LIC Housing Finance refers 14 stuck projects for last-mile funding through AIF2 min read . Updated: 14 Feb 2020, 08:04 PM IST
- In November last year, the Cabinet approved the creation of a 'special window' fund to provide priority debt financing for the completion of stalled housing projects
- Commercial real estate exposure of banks is typically considered riskier than other loans
MUMBAI : LIC Housing Finance Ltd. has referred 14 real estate projects for last-mile funding through the alternative investment fund (AIF) created to revive stalled housing projects, said chief executive Siddhartha Mohanty on Friday.
Mohanty told reporters that LIC Housing Finance’s exposure to these projects is about ₹1,100 crore and it is the sole financier in all its real estate projects.
“We are very much in control (of our builder portfolio). We do not have any joint lending or any consortium lending," he said, adding that LIC HFL has advised those developers to be in touch with SBICAP Ventures, the investment manager.

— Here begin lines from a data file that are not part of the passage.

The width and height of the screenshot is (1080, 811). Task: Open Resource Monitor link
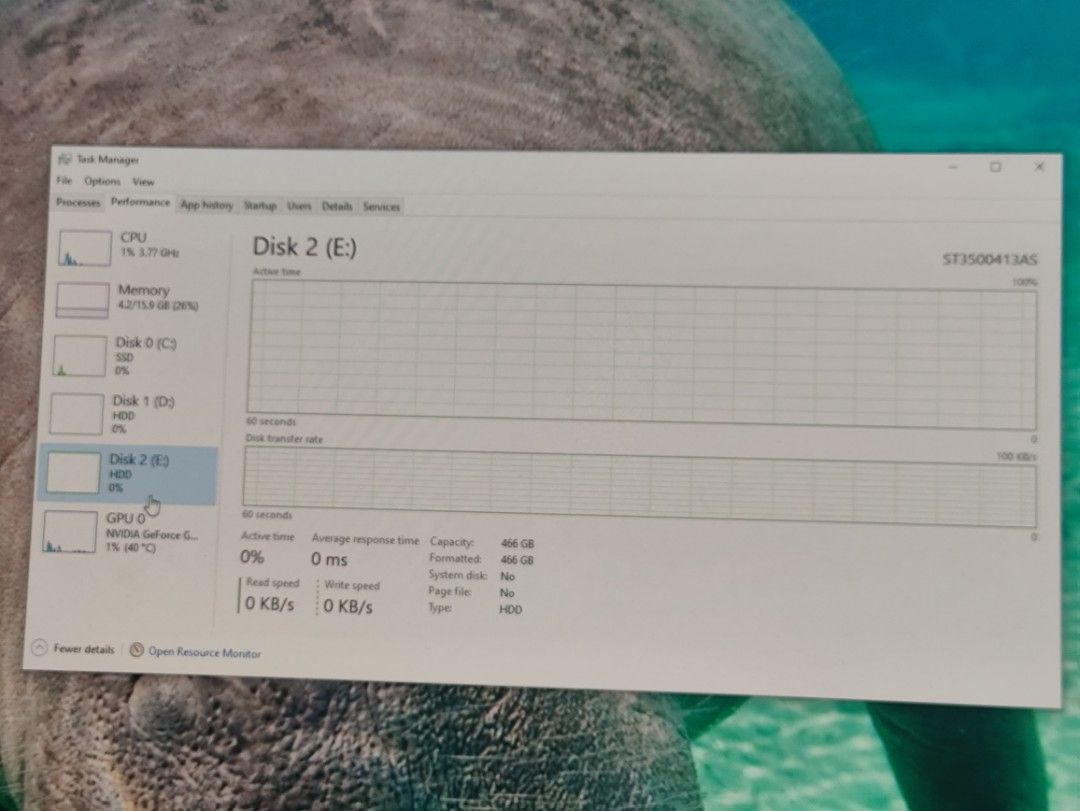[204, 653]
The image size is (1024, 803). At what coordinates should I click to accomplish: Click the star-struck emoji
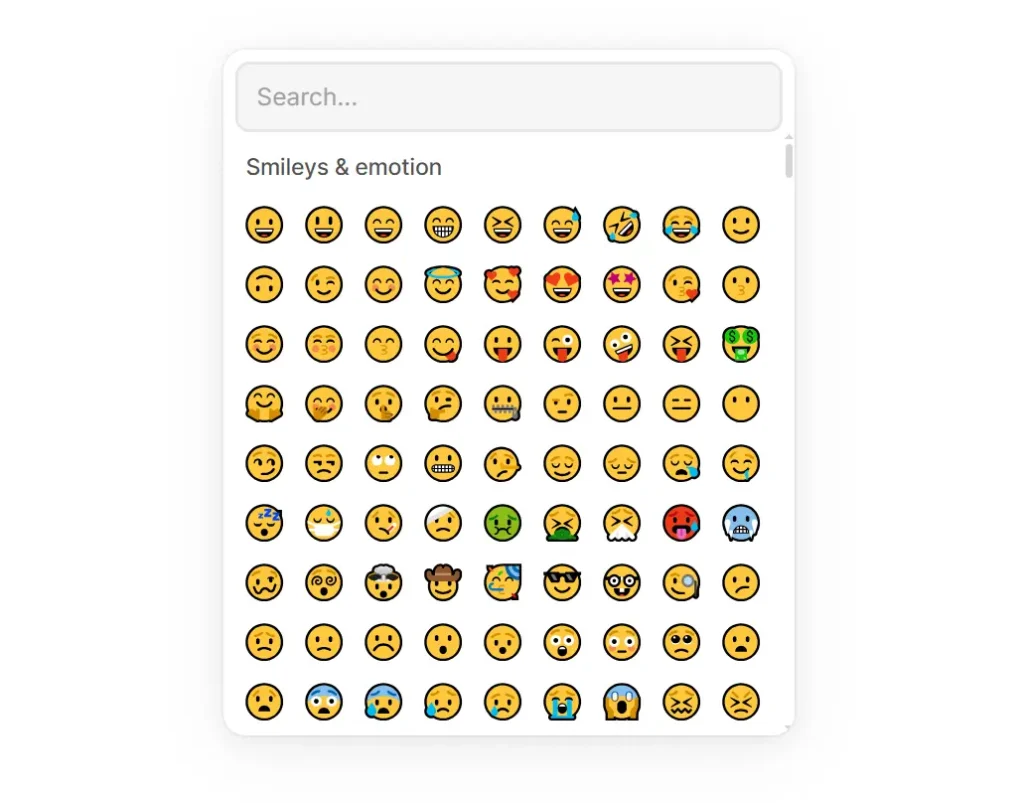(x=622, y=284)
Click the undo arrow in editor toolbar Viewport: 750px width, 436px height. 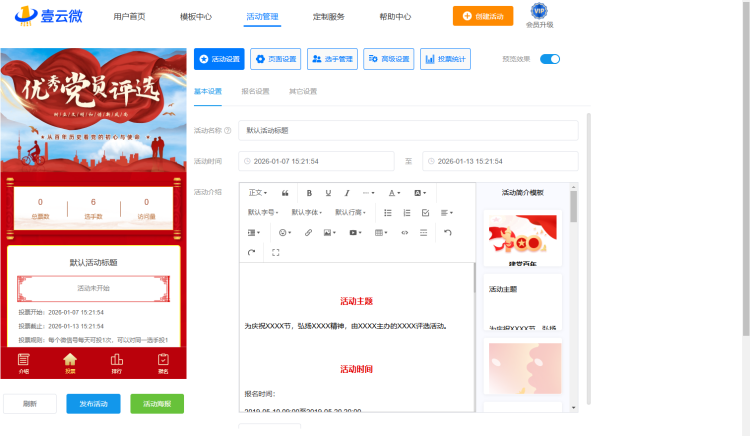tap(447, 232)
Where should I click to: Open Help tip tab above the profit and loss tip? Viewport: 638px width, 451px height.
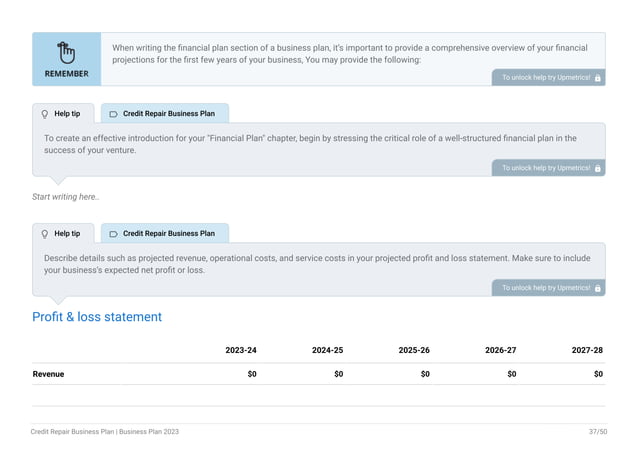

Mohantay had told analysts on 31 January that there are 260 accounts in the developer loan portfolio and the housing finance company has identified non-performing assets (NPAs). It has also referred five such cases to the National Company Law Tribunal (NCLT). The top 10 developer loans account for roughly 15% of the developer loan book as of the December quarter of FY20. Moreover, of the total bad loans of ₹5,686 crore, slightly more than ₹2,000 crore is from project loans and the rest is from the retail segment.
In November last year, the Cabinet approved the creation of a 'special window' fund to provide priority debt financing for the completion of stalled housing projects that are in the affordable and mid-income housing sector.
According a market study by SBICAP Ventures, there are about 4.58 lakh stalled housing units and the aggregate funding required to complete the stalled projects is ₹55,000 crore.
Last week, the Reserve Bank of India allowed banks to extend the date of commencement of commercial operations (DCCO) of project loans for commercial real estate, delayed for reasons beyond promoters’ control, by another year. This extension, the RBI said, will not lead to downgrading of the asset classification. Through this, the RBI has allowed banks the leeway to not classify such loans as non-performing and save on provisions.
Commercial real estate exposure of banks is typically considered riskier than other loans. Hence, banks need to set aside more money as standard asset provisions between 0.75-1% for these loans. Typically, banks have to set aside 0.4% of a loan as provisions for most other loans.
However, this relaxation on DCCO is not applicable to non-bank lenders, the central bank clarified on 12 February.
Total commercial real estate loans by banks stood at ₹2.19 trillion as on 20 December, 15.6% higher than a year ago. India’s largest lender State Bank of India (SBI) has an exposure of ₹32,444 crore to commercial real estate, 1.64% of its total loan book of ₹19.78 trillion as on 31 December.